/---

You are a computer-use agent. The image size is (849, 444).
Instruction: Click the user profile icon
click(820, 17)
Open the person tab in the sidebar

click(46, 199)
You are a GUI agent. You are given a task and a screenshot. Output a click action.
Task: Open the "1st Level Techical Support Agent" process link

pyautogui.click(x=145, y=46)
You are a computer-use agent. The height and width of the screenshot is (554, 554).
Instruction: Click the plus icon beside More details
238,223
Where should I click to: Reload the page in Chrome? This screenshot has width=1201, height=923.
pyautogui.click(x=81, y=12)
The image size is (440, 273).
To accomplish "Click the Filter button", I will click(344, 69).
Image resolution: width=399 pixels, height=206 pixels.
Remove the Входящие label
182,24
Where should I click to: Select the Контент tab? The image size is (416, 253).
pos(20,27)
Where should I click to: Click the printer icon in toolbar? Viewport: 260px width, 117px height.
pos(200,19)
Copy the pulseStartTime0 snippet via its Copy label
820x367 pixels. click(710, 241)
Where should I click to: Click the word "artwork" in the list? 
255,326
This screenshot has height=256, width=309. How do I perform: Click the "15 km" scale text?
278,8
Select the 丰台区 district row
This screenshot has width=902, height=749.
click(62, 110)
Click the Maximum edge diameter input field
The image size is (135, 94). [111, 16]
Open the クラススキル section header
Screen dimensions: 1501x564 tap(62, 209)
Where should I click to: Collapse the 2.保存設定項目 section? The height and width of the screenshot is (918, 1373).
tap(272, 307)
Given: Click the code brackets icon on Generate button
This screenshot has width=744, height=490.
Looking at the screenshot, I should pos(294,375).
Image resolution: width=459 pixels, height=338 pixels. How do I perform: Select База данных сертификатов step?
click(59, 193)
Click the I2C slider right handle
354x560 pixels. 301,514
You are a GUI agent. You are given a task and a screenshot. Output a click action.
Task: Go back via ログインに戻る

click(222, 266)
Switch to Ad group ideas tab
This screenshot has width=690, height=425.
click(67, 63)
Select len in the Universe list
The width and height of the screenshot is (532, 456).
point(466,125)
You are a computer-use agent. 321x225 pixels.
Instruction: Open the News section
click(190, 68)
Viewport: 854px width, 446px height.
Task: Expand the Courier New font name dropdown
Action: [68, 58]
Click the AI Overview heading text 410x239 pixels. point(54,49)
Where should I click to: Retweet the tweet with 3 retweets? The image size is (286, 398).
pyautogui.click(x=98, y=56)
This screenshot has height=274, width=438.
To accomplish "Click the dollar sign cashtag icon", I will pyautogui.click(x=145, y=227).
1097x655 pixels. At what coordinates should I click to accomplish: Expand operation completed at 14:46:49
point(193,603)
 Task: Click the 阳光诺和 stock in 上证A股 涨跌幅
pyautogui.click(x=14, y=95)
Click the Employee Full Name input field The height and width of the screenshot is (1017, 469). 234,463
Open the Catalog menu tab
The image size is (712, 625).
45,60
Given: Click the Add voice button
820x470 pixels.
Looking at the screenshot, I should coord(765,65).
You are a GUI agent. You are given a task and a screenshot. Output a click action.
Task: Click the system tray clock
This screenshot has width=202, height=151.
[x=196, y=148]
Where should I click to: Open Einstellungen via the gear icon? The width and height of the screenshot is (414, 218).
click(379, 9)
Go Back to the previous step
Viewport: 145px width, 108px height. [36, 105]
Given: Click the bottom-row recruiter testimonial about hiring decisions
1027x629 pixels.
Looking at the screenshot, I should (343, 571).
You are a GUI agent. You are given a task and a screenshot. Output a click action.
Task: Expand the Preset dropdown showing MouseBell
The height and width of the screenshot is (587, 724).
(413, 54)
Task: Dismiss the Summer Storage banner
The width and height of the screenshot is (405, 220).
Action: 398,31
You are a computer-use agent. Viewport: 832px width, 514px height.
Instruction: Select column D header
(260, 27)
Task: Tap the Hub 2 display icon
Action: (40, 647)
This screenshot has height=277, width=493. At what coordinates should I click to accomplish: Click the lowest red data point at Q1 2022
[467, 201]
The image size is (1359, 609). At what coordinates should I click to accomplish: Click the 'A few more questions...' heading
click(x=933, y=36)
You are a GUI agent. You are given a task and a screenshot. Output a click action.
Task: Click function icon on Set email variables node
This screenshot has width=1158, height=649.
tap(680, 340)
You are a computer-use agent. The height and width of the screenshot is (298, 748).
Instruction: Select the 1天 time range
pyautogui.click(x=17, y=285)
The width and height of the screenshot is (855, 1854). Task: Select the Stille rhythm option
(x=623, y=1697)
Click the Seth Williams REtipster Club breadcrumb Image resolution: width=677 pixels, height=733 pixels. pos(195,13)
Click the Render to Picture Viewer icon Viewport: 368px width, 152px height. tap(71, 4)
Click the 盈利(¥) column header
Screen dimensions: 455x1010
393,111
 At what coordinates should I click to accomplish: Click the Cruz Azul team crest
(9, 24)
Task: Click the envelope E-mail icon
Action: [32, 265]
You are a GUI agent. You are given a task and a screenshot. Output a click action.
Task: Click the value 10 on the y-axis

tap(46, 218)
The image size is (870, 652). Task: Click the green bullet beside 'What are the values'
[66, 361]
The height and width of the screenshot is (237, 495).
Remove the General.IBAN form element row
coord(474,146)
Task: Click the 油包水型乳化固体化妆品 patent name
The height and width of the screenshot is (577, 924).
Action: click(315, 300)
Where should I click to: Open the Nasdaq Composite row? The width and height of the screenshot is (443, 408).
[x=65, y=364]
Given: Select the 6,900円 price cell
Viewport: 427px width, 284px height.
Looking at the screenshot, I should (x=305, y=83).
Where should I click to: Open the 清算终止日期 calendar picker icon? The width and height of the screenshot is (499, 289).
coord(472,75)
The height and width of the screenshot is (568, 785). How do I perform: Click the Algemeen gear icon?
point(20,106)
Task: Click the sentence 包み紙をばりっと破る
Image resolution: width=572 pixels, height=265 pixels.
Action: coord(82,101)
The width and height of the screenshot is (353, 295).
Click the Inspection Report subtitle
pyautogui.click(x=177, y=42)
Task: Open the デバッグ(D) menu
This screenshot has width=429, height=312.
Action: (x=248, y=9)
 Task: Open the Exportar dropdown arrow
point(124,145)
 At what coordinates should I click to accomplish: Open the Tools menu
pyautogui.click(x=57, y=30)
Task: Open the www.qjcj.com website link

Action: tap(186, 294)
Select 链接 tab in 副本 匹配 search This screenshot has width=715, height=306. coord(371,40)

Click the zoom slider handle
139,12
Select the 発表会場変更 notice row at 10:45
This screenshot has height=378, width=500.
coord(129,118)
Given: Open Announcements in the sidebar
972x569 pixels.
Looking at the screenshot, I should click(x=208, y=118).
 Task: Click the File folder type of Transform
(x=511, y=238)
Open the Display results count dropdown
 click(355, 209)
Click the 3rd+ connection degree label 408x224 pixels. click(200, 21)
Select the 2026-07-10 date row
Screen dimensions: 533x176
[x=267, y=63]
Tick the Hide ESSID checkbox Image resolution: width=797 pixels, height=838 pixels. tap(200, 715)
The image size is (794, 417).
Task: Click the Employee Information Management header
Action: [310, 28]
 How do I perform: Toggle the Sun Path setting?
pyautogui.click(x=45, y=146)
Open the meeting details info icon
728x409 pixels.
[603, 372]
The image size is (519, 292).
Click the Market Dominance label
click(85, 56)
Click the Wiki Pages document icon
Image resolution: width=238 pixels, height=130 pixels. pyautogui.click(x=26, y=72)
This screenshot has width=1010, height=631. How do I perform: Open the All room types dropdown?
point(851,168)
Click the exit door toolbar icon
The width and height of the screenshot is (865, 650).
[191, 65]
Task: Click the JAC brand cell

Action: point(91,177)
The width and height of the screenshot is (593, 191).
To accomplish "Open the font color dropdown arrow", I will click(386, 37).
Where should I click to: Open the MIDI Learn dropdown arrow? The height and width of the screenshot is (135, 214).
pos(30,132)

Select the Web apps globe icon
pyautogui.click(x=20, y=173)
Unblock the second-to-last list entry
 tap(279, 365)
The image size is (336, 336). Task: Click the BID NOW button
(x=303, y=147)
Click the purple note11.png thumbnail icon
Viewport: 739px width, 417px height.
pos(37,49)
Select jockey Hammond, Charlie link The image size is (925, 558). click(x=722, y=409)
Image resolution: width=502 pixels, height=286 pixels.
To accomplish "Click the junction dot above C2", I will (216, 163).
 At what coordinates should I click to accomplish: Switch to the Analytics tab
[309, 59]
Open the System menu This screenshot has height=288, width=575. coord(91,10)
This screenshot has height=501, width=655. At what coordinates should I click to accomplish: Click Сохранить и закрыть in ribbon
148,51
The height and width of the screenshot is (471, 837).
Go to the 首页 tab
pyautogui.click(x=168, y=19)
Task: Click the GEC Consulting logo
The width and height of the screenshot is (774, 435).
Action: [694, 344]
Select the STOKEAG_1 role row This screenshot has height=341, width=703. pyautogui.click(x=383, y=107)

\---

> Exercise:
How many of the lines above contain the word "computer"? Only the number should be given.

> Written response:
5